In August 2005, Hinojosa entered a plea of guilty to Count 31 of the indictment, which alleged that Hinojosa had committed the crime of money laundering by conducting a financial transaction with the proceeds of the charged conspiracy, specifically the writing of a check on a bank account on July 14, 1998, payable to one of the named victims of the conspiracy in the amount of $4,000.
The prosecutor offered the following summary as a factual basis for the plea at Hinojosa's rearraignment/guilty plea proceeding: (1) Hinojosa operated a fraudulent investment program through the entities Economic Solutions and El Crucero in which he promised investors high rates of return and security of principal through investment in secret offshore trading accounts through various banks; (2) the program offered by Hinojosa does not exist; (3) Hinojosa represented falsely that his co-defendant Loya was a certified public accountant; (4) Hinojosa and Loya collected money from investors and sent the funds to another entity, which would return the investors funds to be distributed to earlier investors as purported profits in the form of a Ponzi scheme; (5) Hinojosa, as part of this scheme, caused a purported profits check to be sent to a named victim on July 14, 1998, as recited in the indictment; and (6) Hinojosa operated this investment scheme from January 1998 through November 15, 1998, when the State of Texas Securities Board ordered the operations to cease.
The prosecutor further stated that Hinojosa operated a second fraudulent investment scheme under the company name Solegasa del Norte during 2002. The prosecutor described the program as one in which Hinojosa took money from "members" in the purported investment program and told the members he would invest the money in existing high-yield investment programs.

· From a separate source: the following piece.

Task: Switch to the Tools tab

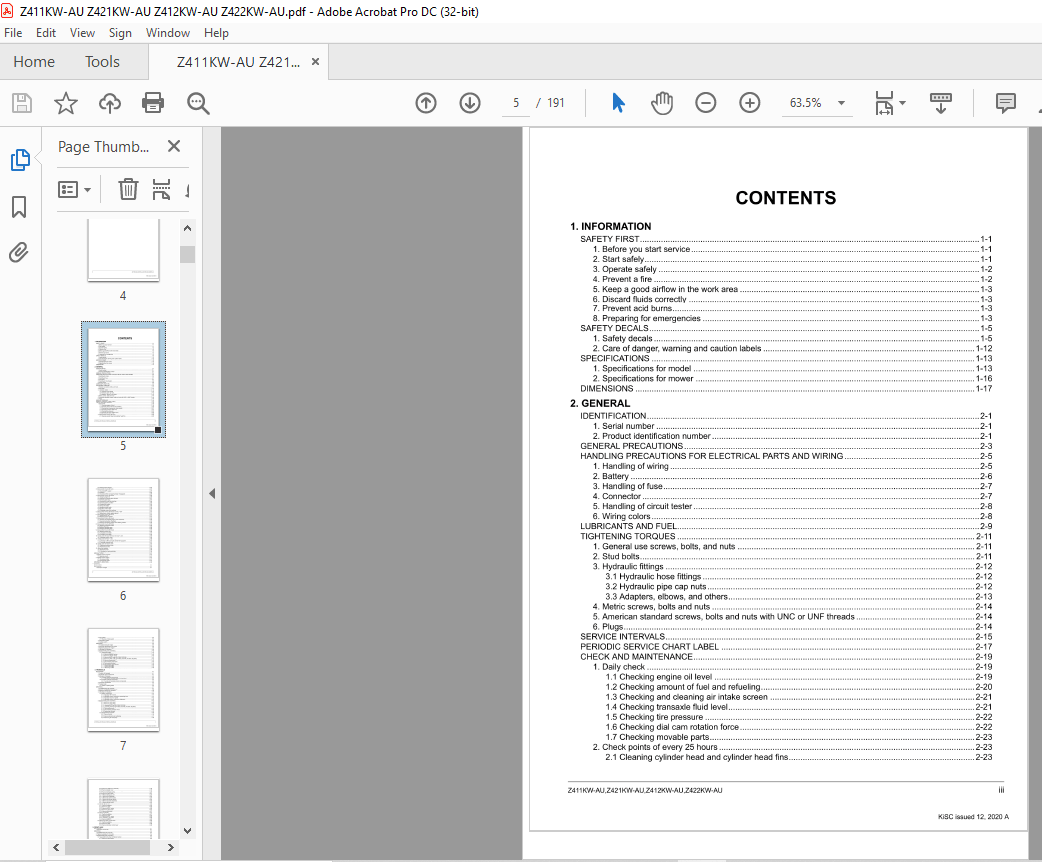Action: click(x=101, y=61)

The programs were not in place and did not exist. No criminal charges were filed in connection with this scheme. At rearraignment, the district court admonished Hinojosa that restitution in the amount of $3,559,493.90 could be ordered. This restitution amount relates only to the charged fraud scheme, not the Solegasa del Norte scheme.

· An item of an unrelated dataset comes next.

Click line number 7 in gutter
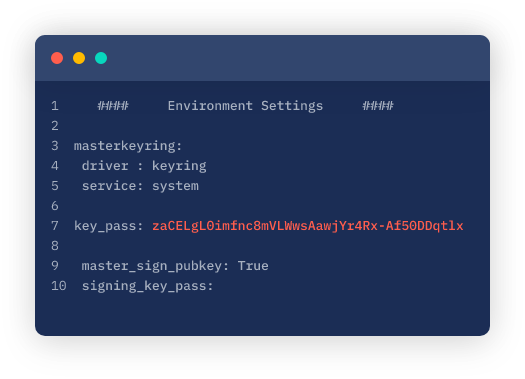The width and height of the screenshot is (525, 379). [x=55, y=226]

In its PSR, the Probation Office, using the 1998 Sentencing Guidelines began with a base offense level of 23 under U.S.S.G. § 2S1.1(a)(1) because Hinojosa was convicted of violating 18 U.S.C. § 1956(a)(1)(A)(i). The PSR applied an enhancement of 9 offense levels because the value of the funds involved in the two schemes exceeded $10,000,000. As a basis for this amount, the PSR stated that the Texas State Securities Board "confirmed the total amount of relevant conduct attributable to Hinojosa is $11,068,502.57." It is clear from the record that this amount includes losses attributable to the 2002 Solegasa del Norte fraud. The PSR also includes an attached list of victims and the amounts of their losses. The PSR further added a four-level enhancement for Hinojosa's role as a leader or organizer of a criminal activity involving more than five participants or that is otherwise extensive, pursuant to U.S.S.G. § 3B1.1(a). The PSR reduced the offense level by two levels for acceptance of responsibility under U.S.S.G. § 3E1.1(a). As a consequence, Hinojosa had a total offense level of 34. With Hinojosa's Criminal History Category of I, this produced a Guideline imprisonment range of 151 to 188 months. The PSR further recommended restitution in the amount of $6,659,493.90, which is based on losses resulting from the scheme underlying the indictment and the amount attributed to the 2002 Solegasa del Norte scheme.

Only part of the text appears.